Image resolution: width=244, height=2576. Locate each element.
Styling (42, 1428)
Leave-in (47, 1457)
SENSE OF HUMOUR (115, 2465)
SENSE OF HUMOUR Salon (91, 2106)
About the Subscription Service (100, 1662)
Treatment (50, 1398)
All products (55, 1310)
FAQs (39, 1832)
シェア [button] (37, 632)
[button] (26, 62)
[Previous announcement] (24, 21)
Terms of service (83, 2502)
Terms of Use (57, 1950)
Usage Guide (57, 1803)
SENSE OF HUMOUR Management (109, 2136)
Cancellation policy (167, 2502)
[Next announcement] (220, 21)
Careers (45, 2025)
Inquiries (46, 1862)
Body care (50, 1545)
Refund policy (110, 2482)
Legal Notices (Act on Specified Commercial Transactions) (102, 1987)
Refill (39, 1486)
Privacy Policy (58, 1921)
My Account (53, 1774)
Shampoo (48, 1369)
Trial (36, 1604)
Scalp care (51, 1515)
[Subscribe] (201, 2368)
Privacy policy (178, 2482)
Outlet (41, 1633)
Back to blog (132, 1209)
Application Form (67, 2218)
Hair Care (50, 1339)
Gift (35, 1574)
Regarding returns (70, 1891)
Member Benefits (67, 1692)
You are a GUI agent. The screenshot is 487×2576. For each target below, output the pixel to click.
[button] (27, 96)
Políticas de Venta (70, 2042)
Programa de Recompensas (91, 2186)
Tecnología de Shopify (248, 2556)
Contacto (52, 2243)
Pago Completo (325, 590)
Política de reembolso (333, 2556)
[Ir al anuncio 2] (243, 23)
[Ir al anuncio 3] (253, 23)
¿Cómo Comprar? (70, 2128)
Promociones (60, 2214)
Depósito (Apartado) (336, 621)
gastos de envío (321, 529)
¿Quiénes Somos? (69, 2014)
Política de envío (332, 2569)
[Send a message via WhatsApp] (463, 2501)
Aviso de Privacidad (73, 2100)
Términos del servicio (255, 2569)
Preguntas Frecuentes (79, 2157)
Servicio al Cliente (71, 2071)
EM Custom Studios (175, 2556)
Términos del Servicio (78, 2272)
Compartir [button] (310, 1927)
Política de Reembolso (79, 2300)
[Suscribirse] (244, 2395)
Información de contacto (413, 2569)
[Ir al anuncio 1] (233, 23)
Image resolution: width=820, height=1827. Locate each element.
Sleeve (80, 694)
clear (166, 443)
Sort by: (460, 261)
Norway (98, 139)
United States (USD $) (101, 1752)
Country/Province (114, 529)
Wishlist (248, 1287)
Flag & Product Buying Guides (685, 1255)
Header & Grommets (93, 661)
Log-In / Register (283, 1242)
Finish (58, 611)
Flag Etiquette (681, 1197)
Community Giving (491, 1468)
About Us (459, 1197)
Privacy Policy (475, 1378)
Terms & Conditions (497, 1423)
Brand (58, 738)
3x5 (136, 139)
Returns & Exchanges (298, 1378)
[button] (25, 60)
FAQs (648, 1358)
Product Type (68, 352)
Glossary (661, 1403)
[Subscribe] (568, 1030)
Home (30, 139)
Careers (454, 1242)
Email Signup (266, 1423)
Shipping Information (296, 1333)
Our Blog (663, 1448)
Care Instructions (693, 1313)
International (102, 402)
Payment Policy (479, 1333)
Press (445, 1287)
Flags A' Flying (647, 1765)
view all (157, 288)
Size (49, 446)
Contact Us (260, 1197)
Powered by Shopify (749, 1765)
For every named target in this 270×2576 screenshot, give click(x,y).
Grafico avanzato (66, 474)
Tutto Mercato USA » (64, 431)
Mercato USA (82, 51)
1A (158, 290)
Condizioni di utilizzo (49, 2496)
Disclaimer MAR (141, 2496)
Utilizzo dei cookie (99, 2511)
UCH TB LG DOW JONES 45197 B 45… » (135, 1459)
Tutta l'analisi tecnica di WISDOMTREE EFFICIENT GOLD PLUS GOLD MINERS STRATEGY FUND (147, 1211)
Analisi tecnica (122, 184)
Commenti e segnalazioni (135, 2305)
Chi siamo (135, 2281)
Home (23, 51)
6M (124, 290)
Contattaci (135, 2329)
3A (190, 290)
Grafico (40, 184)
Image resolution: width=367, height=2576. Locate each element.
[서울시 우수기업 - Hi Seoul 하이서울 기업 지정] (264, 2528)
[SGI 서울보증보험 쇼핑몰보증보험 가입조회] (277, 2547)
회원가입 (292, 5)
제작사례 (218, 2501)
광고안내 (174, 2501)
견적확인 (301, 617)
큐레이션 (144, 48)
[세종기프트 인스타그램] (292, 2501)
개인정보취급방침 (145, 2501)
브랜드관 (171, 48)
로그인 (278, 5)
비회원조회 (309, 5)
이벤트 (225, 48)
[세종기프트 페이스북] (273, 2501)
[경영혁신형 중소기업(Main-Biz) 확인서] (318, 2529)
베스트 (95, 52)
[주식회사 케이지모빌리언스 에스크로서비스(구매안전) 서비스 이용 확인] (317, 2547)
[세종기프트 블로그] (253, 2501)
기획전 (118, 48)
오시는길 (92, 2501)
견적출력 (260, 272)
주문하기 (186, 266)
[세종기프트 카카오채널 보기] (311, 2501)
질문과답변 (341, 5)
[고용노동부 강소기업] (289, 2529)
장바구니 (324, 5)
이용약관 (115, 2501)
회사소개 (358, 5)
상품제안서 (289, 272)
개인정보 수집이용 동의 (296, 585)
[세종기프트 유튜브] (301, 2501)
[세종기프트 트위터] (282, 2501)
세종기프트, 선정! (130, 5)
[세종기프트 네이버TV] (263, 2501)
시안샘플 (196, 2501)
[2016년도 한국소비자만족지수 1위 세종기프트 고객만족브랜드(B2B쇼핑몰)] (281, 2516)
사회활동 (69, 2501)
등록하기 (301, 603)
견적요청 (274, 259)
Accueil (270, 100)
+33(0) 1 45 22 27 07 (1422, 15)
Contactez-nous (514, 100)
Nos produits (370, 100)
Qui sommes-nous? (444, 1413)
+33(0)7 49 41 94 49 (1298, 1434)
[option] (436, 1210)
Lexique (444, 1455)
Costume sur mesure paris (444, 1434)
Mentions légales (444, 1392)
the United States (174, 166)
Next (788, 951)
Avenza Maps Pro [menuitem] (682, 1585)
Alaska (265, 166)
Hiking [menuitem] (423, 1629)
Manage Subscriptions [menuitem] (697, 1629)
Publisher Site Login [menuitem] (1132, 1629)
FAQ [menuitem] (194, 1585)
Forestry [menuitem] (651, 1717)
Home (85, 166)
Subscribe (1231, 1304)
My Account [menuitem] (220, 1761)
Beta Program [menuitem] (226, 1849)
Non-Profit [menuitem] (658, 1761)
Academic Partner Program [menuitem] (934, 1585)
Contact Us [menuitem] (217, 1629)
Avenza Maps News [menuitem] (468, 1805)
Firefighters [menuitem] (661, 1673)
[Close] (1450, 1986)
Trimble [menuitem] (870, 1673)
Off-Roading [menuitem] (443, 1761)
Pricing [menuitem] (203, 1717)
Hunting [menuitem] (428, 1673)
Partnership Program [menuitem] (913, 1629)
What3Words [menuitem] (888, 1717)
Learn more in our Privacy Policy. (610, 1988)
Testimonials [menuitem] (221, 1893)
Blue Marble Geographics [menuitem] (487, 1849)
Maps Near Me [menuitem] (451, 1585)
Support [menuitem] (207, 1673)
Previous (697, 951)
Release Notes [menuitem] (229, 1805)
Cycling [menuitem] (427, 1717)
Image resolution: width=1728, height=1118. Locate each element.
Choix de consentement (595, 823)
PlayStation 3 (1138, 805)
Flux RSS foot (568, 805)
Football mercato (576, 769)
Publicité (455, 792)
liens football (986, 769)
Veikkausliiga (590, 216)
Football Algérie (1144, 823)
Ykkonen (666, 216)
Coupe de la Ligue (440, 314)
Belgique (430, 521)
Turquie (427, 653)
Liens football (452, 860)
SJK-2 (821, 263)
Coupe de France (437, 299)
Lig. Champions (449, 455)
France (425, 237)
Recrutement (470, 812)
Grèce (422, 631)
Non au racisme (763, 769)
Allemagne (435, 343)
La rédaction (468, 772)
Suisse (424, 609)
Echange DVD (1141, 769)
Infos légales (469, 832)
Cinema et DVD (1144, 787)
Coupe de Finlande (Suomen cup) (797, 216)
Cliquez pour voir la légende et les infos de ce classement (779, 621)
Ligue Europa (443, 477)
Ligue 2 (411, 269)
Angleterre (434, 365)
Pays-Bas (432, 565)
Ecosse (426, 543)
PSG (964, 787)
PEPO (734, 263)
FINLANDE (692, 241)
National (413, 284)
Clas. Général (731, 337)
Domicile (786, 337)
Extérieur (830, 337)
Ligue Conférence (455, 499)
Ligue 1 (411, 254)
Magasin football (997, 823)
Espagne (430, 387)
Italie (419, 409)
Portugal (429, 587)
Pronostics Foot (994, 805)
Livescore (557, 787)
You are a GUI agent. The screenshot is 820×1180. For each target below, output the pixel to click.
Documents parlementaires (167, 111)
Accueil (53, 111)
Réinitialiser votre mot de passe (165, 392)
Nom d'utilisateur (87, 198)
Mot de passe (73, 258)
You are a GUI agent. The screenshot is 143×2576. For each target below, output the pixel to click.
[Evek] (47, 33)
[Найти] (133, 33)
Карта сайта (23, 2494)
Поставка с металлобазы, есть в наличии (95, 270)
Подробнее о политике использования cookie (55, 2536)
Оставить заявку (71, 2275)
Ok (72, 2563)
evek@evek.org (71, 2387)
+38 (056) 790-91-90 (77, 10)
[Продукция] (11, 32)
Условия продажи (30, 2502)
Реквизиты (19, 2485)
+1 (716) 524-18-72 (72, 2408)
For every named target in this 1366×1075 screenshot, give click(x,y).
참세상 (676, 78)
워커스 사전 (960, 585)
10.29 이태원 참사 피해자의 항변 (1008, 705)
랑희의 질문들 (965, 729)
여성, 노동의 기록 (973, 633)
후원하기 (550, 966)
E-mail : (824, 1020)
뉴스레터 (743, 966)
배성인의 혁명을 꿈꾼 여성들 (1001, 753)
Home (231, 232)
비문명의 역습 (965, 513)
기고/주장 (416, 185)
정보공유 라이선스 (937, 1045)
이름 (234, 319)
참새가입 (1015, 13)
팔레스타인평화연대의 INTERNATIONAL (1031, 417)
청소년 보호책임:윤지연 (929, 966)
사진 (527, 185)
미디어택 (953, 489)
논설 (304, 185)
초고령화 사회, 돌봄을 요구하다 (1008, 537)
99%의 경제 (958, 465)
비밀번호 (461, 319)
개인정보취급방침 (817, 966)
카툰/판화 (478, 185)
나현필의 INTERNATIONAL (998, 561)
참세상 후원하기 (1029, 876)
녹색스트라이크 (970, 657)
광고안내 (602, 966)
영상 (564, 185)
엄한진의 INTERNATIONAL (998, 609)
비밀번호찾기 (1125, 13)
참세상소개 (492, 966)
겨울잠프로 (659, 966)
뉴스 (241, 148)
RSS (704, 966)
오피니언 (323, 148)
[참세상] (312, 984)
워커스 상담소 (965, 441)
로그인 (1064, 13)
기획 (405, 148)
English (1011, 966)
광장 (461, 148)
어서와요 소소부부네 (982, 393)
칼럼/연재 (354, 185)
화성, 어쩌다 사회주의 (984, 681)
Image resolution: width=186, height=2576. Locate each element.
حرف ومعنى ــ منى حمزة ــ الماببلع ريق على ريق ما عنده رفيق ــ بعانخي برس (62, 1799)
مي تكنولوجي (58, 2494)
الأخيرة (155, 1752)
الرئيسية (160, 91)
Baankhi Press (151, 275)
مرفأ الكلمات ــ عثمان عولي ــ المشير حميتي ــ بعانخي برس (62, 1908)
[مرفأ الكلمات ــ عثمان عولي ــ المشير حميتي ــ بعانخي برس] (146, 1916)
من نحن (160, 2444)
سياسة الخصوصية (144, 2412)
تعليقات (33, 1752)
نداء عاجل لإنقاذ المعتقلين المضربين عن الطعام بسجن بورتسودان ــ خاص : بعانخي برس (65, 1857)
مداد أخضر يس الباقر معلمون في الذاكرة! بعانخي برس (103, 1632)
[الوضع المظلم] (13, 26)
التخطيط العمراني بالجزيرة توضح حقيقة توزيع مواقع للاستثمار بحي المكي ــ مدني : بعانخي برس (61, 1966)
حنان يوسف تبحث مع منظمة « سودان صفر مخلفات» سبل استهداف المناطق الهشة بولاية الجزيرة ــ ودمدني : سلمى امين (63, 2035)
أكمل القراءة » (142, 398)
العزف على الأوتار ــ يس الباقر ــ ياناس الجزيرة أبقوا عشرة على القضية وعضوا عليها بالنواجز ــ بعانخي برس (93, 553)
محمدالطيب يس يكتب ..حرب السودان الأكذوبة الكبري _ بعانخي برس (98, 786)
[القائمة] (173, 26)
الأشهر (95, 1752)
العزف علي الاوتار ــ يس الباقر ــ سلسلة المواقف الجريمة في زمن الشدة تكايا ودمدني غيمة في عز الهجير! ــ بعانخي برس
_ _ _ _ _ _ _
» WHAT TO DO
Copy exactly. The range runs from the line containing "오피니언 (323, 148)" through the last line of the data.

» RESPONSE BELOW
오피니언 (323, 148)
[참세상] (312, 984)
워커스 상담소 (965, 441)
로그인 (1064, 13)
기획 (405, 148)
English (1011, 966)
광장 (461, 148)
어서와요 소소부부네 (982, 393)
칼럼/연재 (354, 185)
화성, 어쩌다 사회주의 (984, 681)
Image resolution: width=186, height=2576. Locate each element.
حرف ومعنى ــ منى حمزة ــ الماببلع ريق على ريق ما عنده رفيق ــ بعانخي برس (62, 1799)
مي تكنولوجي (58, 2494)
الأخيرة (155, 1752)
الرئيسية (160, 91)
Baankhi Press (151, 275)
مرفأ الكلمات ــ عثمان عولي ــ المشير حميتي ــ بعانخي برس (62, 1908)
[مرفأ الكلمات ــ عثمان عولي ــ المشير حميتي ــ بعانخي برس] (146, 1916)
من نحن (160, 2444)
سياسة الخصوصية (144, 2412)
تعليقات (33, 1752)
نداء عاجل لإنقاذ المعتقلين المضربين عن الطعام بسجن بورتسودان ــ خاص : بعانخي برس (65, 1857)
مداد أخضر يس الباقر معلمون في الذاكرة! بعانخي برس (103, 1632)
[الوضع المظلم] (13, 26)
التخطيط العمراني بالجزيرة توضح حقيقة توزيع مواقع للاستثمار بحي المكي ــ مدني : بعانخي برس (61, 1966)
حنان يوسف تبحث مع منظمة « سودان صفر مخلفات» سبل استهداف المناطق الهشة بولاية الجزيرة ــ ودمدني : سلمى امين (63, 2035)
أكمل القراءة » (142, 398)
العزف على الأوتار ــ يس الباقر ــ ياناس الجزيرة أبقوا عشرة على القضية وعضوا عليها بالنواجز ــ بعانخي برس (93, 553)
محمدالطيب يس يكتب ..حرب السودان الأكذوبة الكبري _ بعانخي برس (98, 786)
[القائمة] (173, 26)
الأشهر (95, 1752)
العزف علي الاوتار ــ يس الباقر ــ سلسلة المواقف الجريمة في زمن الشدة تكايا ودمدني غيمة في عز الهجير! ــ بعانخي برس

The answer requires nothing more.